After retirement and with some health issues, he slowed down. He loved building his boats in the winter, tending his garden in the summer. Everyone knows was a big fan of the weather. No matter where you were he’d give you your local forecast. He was so inquisitive. He never stopped learning. Forty years ago he relied on the Encyclopedia Brittanica. But then came ‘the greatest invention since sliced bread’ (he liked to say that)… and that invention for him was the Internet, which put the entire world at his fingertips. I’d tell him of my next travel destination and he’d get on the Internet and report back to me in a flash telling me which sights I couldn’t miss seeing there. This March I told him that Frank and I were flying to Budapest for the weekend. Without missing a beat, he said Oh, yea, that’s the city divided by the river, with Buda on one side and Pest on the other. I hadn’t known that. But of course he was right. A couple years ago I was in Wales traveling alone for a race and on my last day there I had a half day free before my flight. I texted him the night before and asked what he thought I should do with the few hours. Within half an hour he gave me half a dozen options: a local castle, a quaint village, but of course I took his best suggestion to go see Stonehenge and even his advice about which motorway to use to get there.

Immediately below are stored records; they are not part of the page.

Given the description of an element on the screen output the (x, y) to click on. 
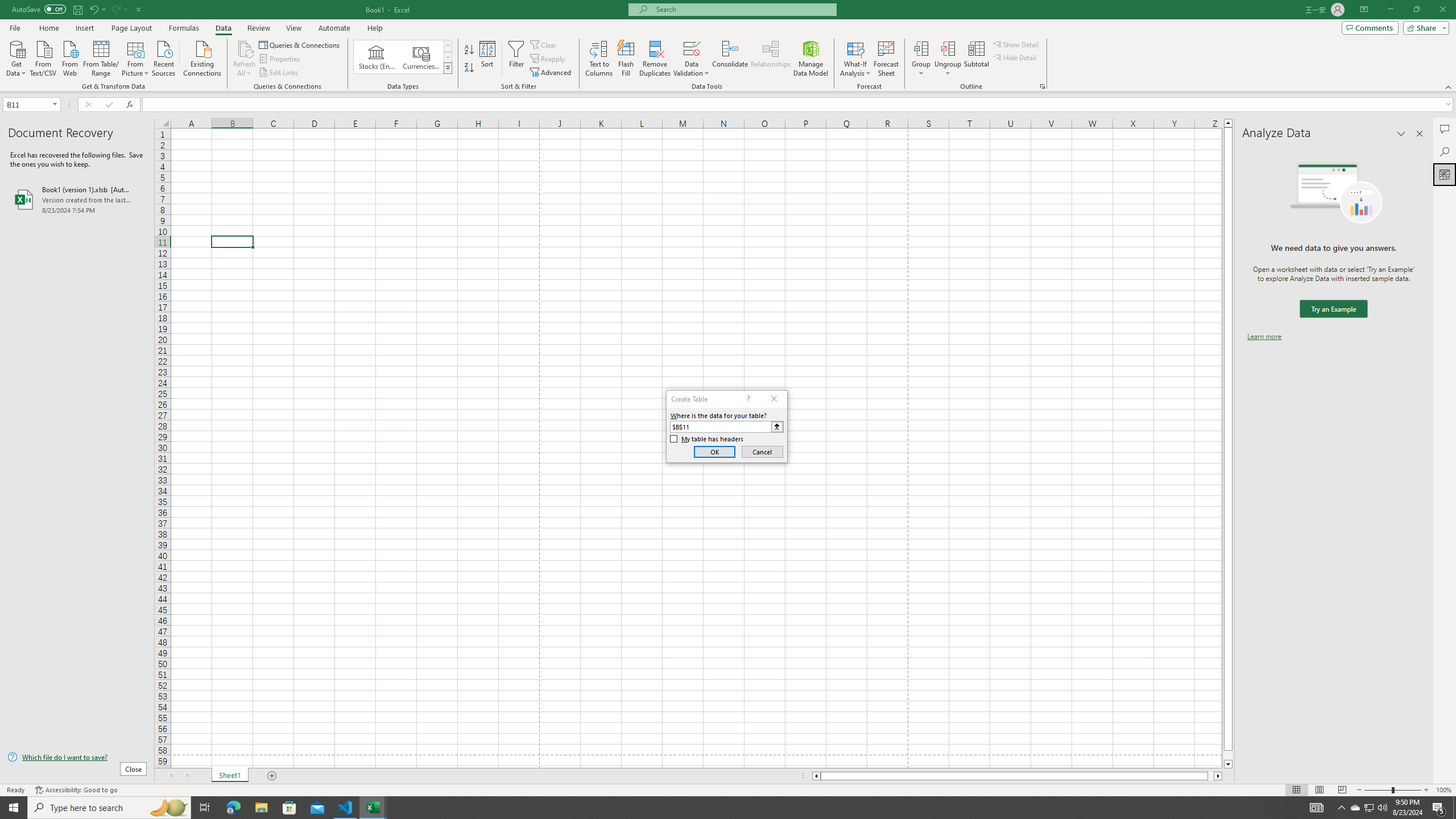
System (6, 6)
Subtotal (976, 58)
Data Validation... (691, 58)
Insert (83, 28)
Currencies (English) (420, 56)
Data (223, 28)
Line down (1228, 764)
Recent Sources (163, 57)
Properties (280, 58)
Sort A to Z (469, 49)
Add Sheet (272, 775)
File Tab (15, 27)
From Web (69, 57)
Learn more (1264, 336)
Search (1444, 151)
Given the description of an element on the screen output the (x, y) to click on. 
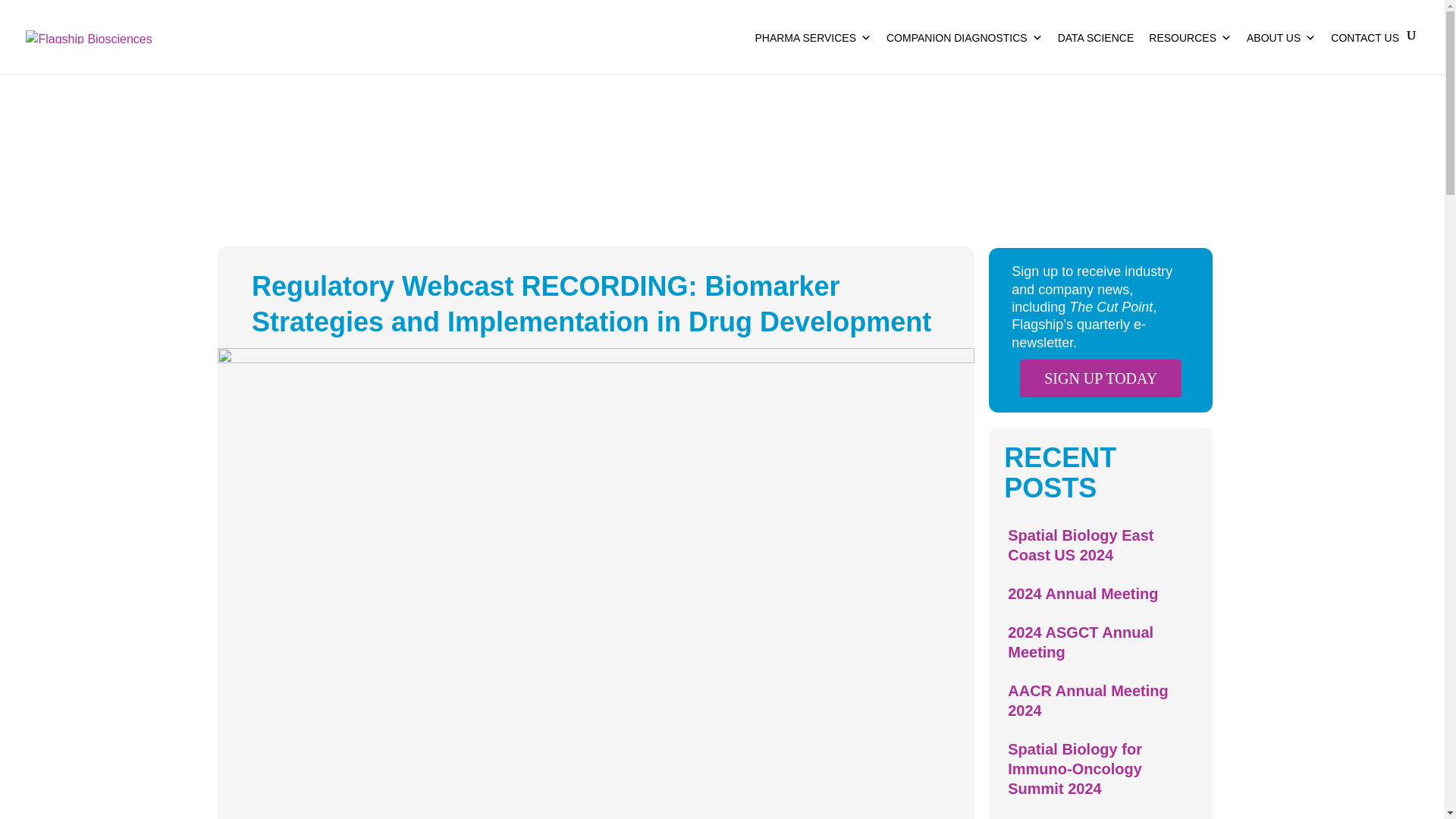
EVENTS (301, 136)
Spatial Biology for Immuno-Oncology Summit 2024 (1074, 768)
COMPANION DIAGNOSTICS (964, 51)
2024 Annual Meeting (1082, 593)
RESOURCES (1190, 51)
DATA SCIENCE (1095, 51)
ABOUT US (1281, 51)
PHARMA SERVICES (812, 51)
CONTACT US (1364, 51)
AACR Annual Meeting 2024 (1087, 700)
2024 ASGCT Annual Meeting (1080, 642)
Spatial Biology East Coast US 2024 (1080, 545)
SIGN UP TODAY (1100, 378)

I know we all have stories like this about him. Even now after his death, people are stopping by the house and telling me what a great guy he was, how long they’d know him and how much they miss him. He lived alone but was never really alone. He had countless numbers of friends who were in contact with him nearly every single day.  And it really doesn’t do his life justice to have only one person make his eulogy. Because to know the true man, to get the entire picture of who is was, you need to hear those stories from his family about his life.  I mentioned to several people the idea of asking everyone who is present here today to say a few words, as a community eulogy, but that idea wasn’t received very positively. But if anyone has a story to share I’d personally love to hear it after the ceremony.

I’d like to leave you with one more story. It was almost like his last joke for all of us. He passed in April, when Covid was on the rise and it was highly suggested that at-risk seniors remain quarantined at home. He assured all of us that he was staying at home, being careful, and that his friend Dave was delivering him his food. Last week, as my sister and I were going through his personal effects, we came across a receipt in one of his jacket pockets. A receipt for gas that he purchased the day before he died. It made us laugh so hard.  We thought, You got busted dad!  He didn’t want anyone to worry about him, but he needed to get out. He needed to be around people. I can just imagine him chatting with the other customers at the pumps, the cashier in the shop and who knows where else he visited that day. He had a gift with people. That was his calling. Whether we realize it or not, we all learned something from him or we wouldn’t be here today celebrating his life. And hopefully we can all use him as an example for our own behavior in demonstrating the primary strengths of his character: humility, kindness, compassion and generosity.

Thanks for the lessons, dad. You really, really were loved by all. We will all miss you. Rest in peace and we’ll see you again some day.